If you are clenching and grinding your teeth you will need to use a night guard. Now, dental procedures can also cause sensitivity. Tooth cleanings, gum treatments, fillings and cementation or preparation of teeth for crowns can all result in sensitivity issues. These can be addressed by your dentist or will resolve by themselves.  For a quick fix, the dentist can apply desensitizing agents and make you feel better. But this is just a band aid. The real solution is proper brushing and flossing and maintaining your teeth. These two things combined with regular use of sensitivity tooth paste or fluoride rise will make you feel better and correct the problem.

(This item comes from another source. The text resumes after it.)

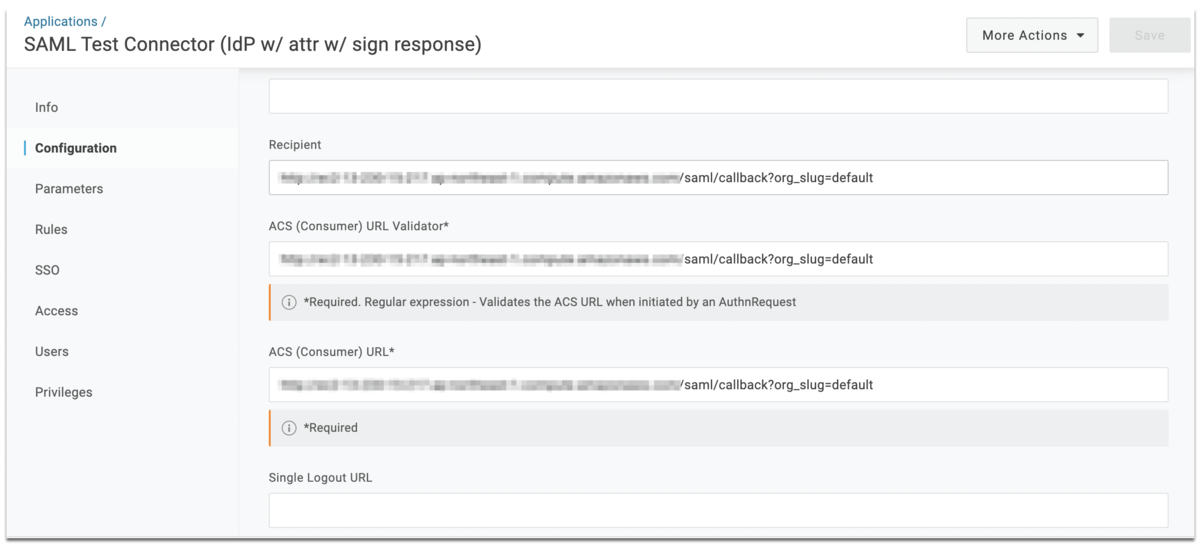The height and width of the screenshot is (552, 1200).
Task: Switch to the Parameters section
Action: tap(69, 189)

So, You Want White teeth? Monday, Jun 13 2011 

Theoretically, one in a hundred people have white teeth. By this I mean that their teeth are noticeably lighter than most people. However, by todays standards, their teeth are not white enough. Today white means the color of a piece of copy paper or a bleached white shirt.

Well, you can get your teeth that white, but it will involve some effort, money and possibly pain. The cheapest method would be Crest White strips. A good method but you must follow the directions perfectly and be consistent with wearing the strips. There can be some problems with bleaching the areas between your teeth with the strips, but that can be solved. I should mention that the whitening mouth wash and tooth paste can help lighten your teeth, but it is a slow process and will produce only modest results.

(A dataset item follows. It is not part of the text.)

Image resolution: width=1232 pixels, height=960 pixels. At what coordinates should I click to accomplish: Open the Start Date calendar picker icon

The next upgrade in whitening is bleach trays made by the dentist (best method but I am a dentist ) or some kit you can purchase at the pharmacy or Wal-Mart. The dentist trays will fit the best and last the longest and will bleach all of your teeth, even the spaces between them. Also, the bleaching solution the dentist provides is strong, 22%  carbamide peroxide. An hour or two a day wearing the trays and you should be really white in seven days. A better method is to start with the Crest strips and then use the bleaching trays. This works well with super results. The bleaching pens that you apply to each tooth also work well with the trays. In short a combination of methods will provide good results.

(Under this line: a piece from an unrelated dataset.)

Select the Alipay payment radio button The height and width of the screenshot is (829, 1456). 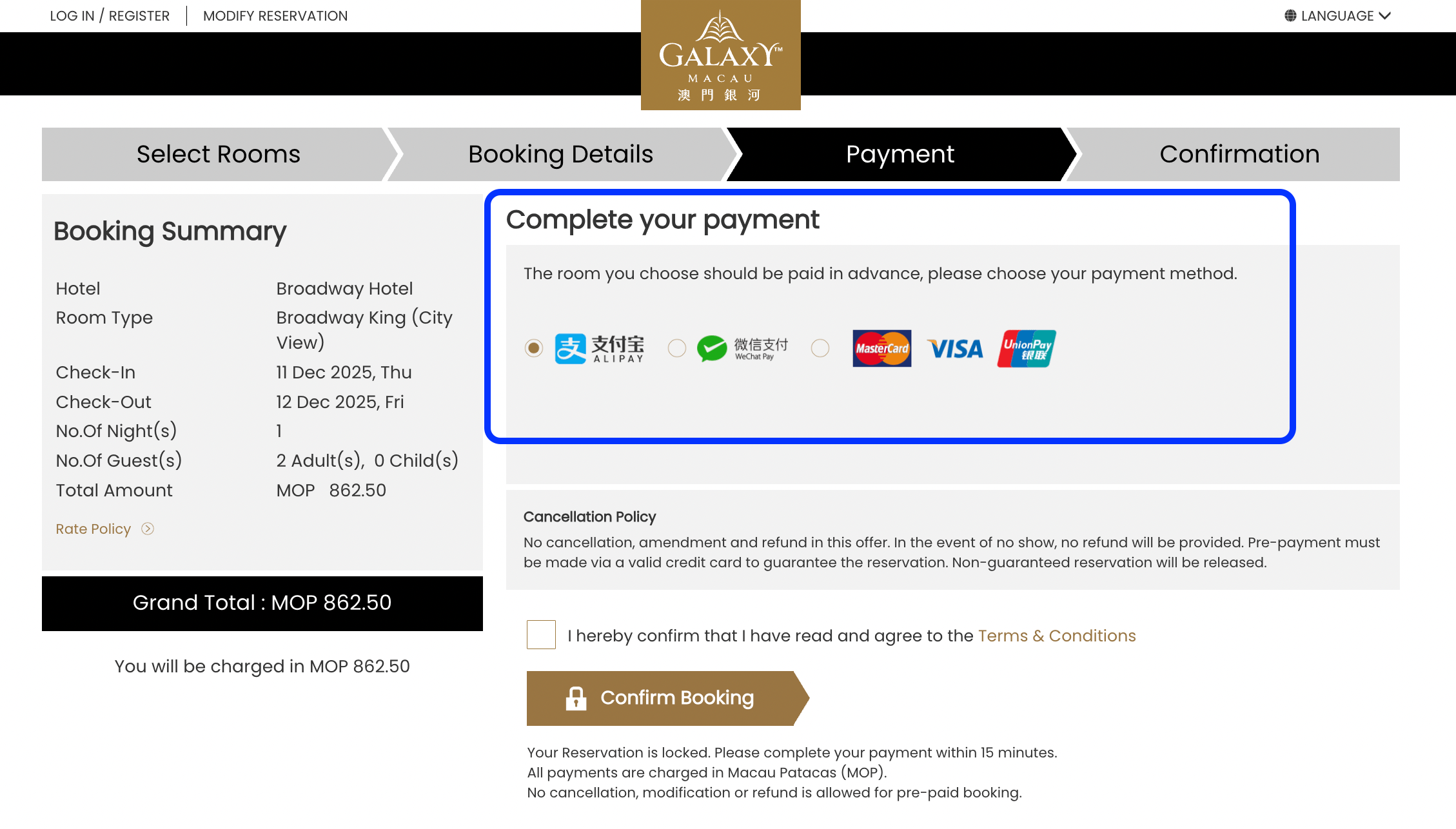534,348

The final whitening up grade is the Zoom and other light activated techniques which use a strong carbamide peroxide solution in the hight 20’s or low 30’s.The gums have to be protected with a coating and eye protection worn. These techniques produce results, but there are a coupe of caveats. First, sensitivity will be an issue with all bleaching techniques, but the high power ones can produce some problems. Next, all bleaching techniques require that you “refresh” the bleach every few months to maintain the results. Yes, your teeth will betray you and slip back to their orignal color.

There are a few tricks to work  with these problems. Trays are easy to use and can last a long time– years, so they can be worn any time you need a recharge. It is easy to get more bleaching solution from the dentist and keep some on hand. Next,before you bleach start using a toothpaste for sensitive teeth a week or two before you plan to bleach. A fluoride rinse can also help but has to be used daily. The dentist can provide treatments for the sensitive teeth if it is severe and chemicals that can be worn in the bleaching trays to make the teeth more resistant to the sensitivity.

All of these methods will work, but the most important thing to keep in mind is that old fillings and crowns in your front teeth will not bleach. They have to be replaced. If you chose to bleach, wait until you have the results you want and then have the fillings or crowns replaced to match your new teeth. Of course, you can  just have crowns or veneers put on your teeth and not bleach at all!